- 薬理学的HbF誘導とCRISPR-Cas9ゲノム編集の併用
[注] HbF (胎児型ヘモグロビン);HbA (成人ヘモグロビン)
[出典] REVIEW "Combined approaches for increasing fetal hemoglobin (HbF) and de novo    production of adult hemoglobin (HbA) in erythroid cells from β-thalassemia patients: treatment with HbF inducers and CRISPR-Cas9 based genome editing" Finotti A, Gambari R. Front Genome Ed. 2023-07-17. https://doi.org/10.3389/fgeed.2023.1204536; [著者所属] U Ferrara; 参考文献リストを含む13頁
 
 CRISPR-Cas9遺伝子編集技術は登場して早くから単一遺伝子疾患への適用が試みられてきた。
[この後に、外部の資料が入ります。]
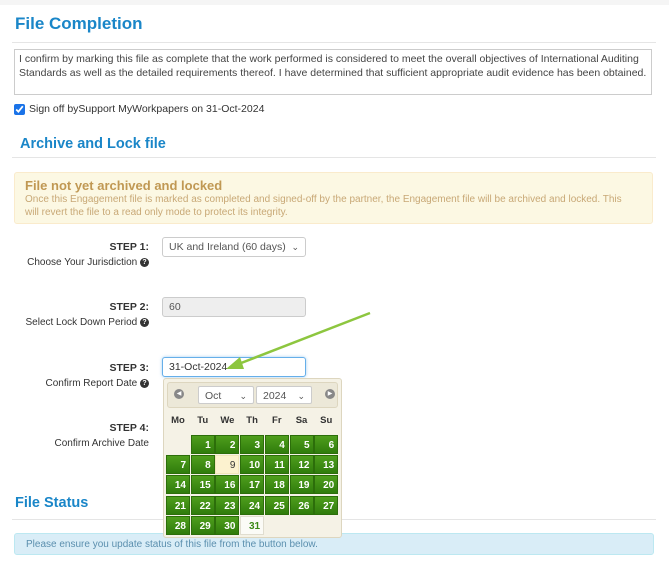  I want to click on jurisdiction-select: UK and Ireland (60 days) ⌄, so click(234, 247).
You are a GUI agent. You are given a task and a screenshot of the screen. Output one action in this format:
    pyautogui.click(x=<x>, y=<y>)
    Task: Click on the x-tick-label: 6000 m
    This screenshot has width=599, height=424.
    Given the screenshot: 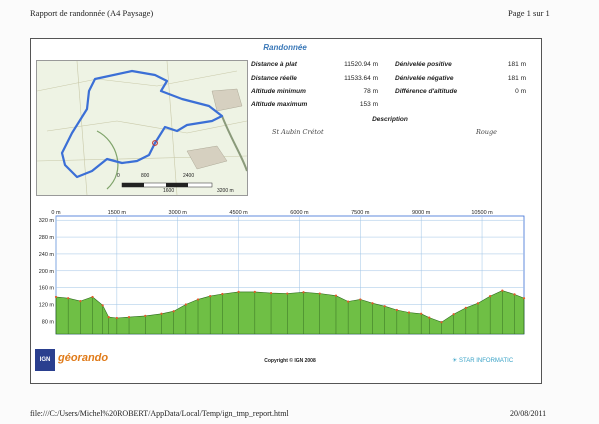 What is the action you would take?
    pyautogui.click(x=300, y=213)
    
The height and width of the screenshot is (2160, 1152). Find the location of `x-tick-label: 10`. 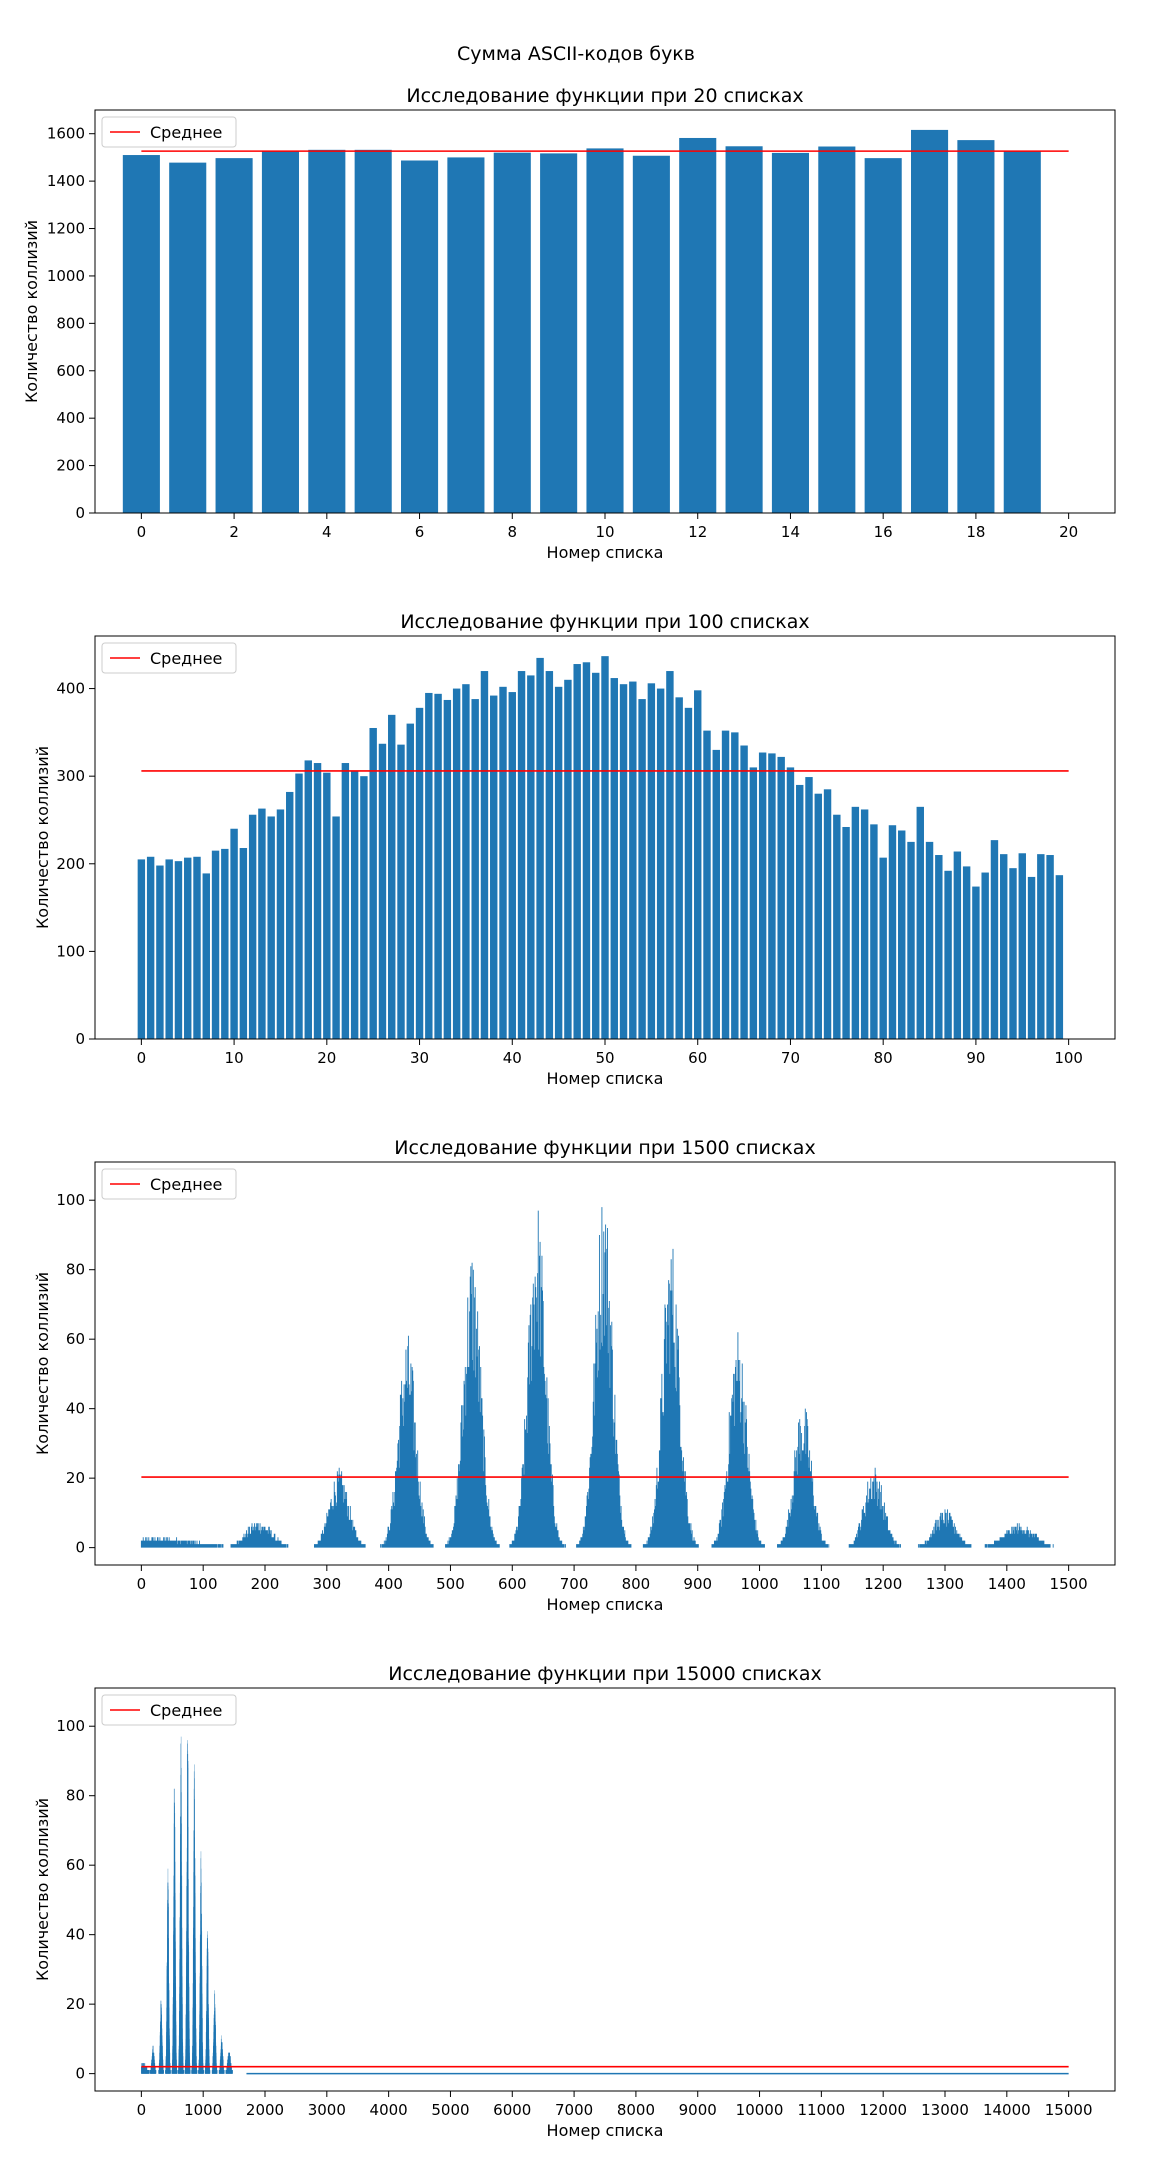

x-tick-label: 10 is located at coordinates (604, 532).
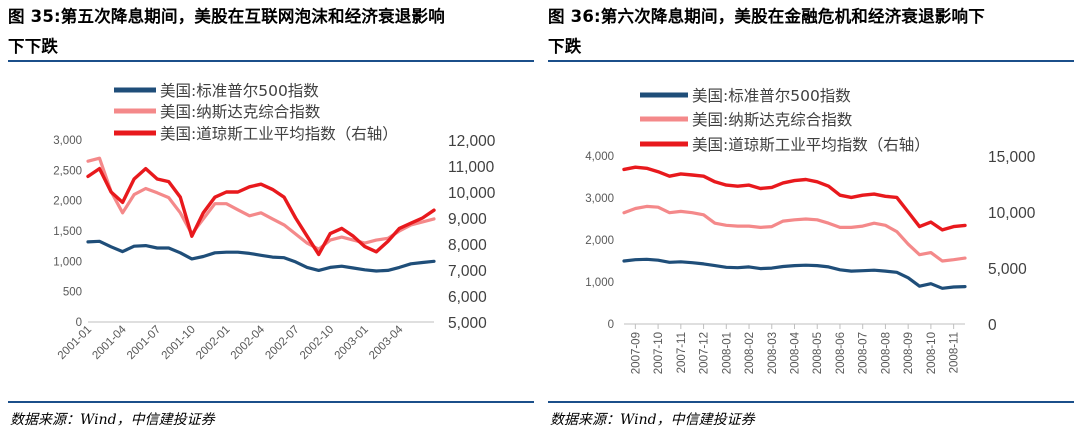 The height and width of the screenshot is (435, 1080). Describe the element at coordinates (636, 353) in the screenshot. I see `x-tick-label: 2007-09` at that location.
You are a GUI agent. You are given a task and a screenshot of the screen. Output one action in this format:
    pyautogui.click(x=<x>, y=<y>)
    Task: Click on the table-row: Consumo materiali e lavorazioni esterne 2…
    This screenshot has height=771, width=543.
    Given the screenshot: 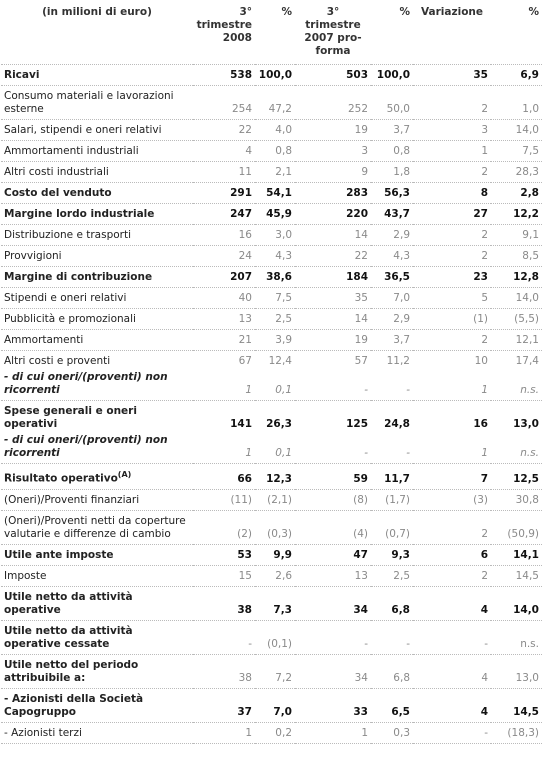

β-サラセミアに対しては、原因である一次遺伝子変異の補正を介した十分なレベルのHbAデノボ産生のアプローチと共に、HbA HbFCRISPR-Cas9を介したHbFの発現の復活・亢進のアプローチも可能性を示したきた [Figure 1とFigure 2引用右図3章]。
 
 HbFの発現は、HBGプロモーターにおけるγグロビン遺伝子発現の転写抑制因子 (BCL11A、SOX6、KLF-1など)  またはその結合部位をコードする遺伝子をCRISPR-Cas9で破壊し、非欠失型および欠失型遺伝性高胎児色素症 (HPFH) 変異を模倣することで達成できる。
 
 これら2つのアプローチ (βグロビン遺伝子の修正とγグロビン遺伝子の転写抑制因子をコードする遺伝子のゲノム編集)は、少なくとも理論的には組み合わせることができる。UC Irvineの研究チームは、しかしながら、多重CRISPR-Cas9による多重遺伝子編集は遺伝子毒性のリスクを伴うことから、本総説では、薬理学的なHbF誘導プロトコル [Table 3参照] と、CRISPR-Cas9遺伝子編集を用いたHbAのデノボ産生を組み合わせる可能性に焦点を当てている。